Recently Floer [Fl] has defined eight new homology groups for oriented 3-dimensional homology spheres. The definition of these groups makes heavy use of the theory of gauge fields on threeand four-manifolds, as it has been developed during the last decade by Uhlenbeck, Taubes, Donaldson, and others. The purpose of this note is to give an introductory, rather detailed description of these interesting groups.
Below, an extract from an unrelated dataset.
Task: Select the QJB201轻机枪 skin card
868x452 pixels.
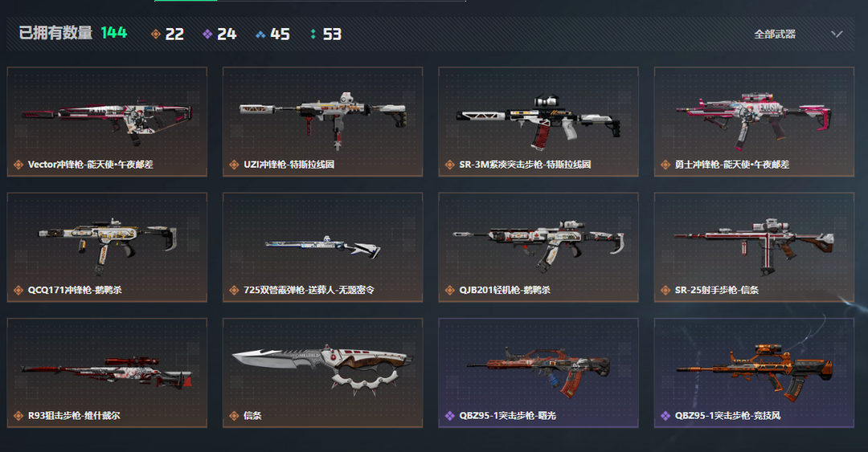Action: click(538, 247)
We also discuss some further structure on these groups, the computations of Floer homology for the Brieskorn homology 3-spheres by Fintushel and Stern, and the relation with Donaldson polynomials for 4-manifolds. Here and there some further conjectures have been inserted. Apart from a few remarks in 94, nothing in these notes is due to the author, and the credit for this work should go to Floer, the designers of gauge theory, mentioned above, and Fintushel and Stern. Very interestingly, Witten [W2] has recently given a quantum field theory approach to Floer homology and Donaldson polynomials; this we shall not review here. Also we shall not enter into a discussion on how to relate Floer homology to two dimensional gauge theory through a Heegaard splitting of the homology sphere. This last point, as well as much other beautiful scenery around Floer’s theory, can be found in Atiyah [At].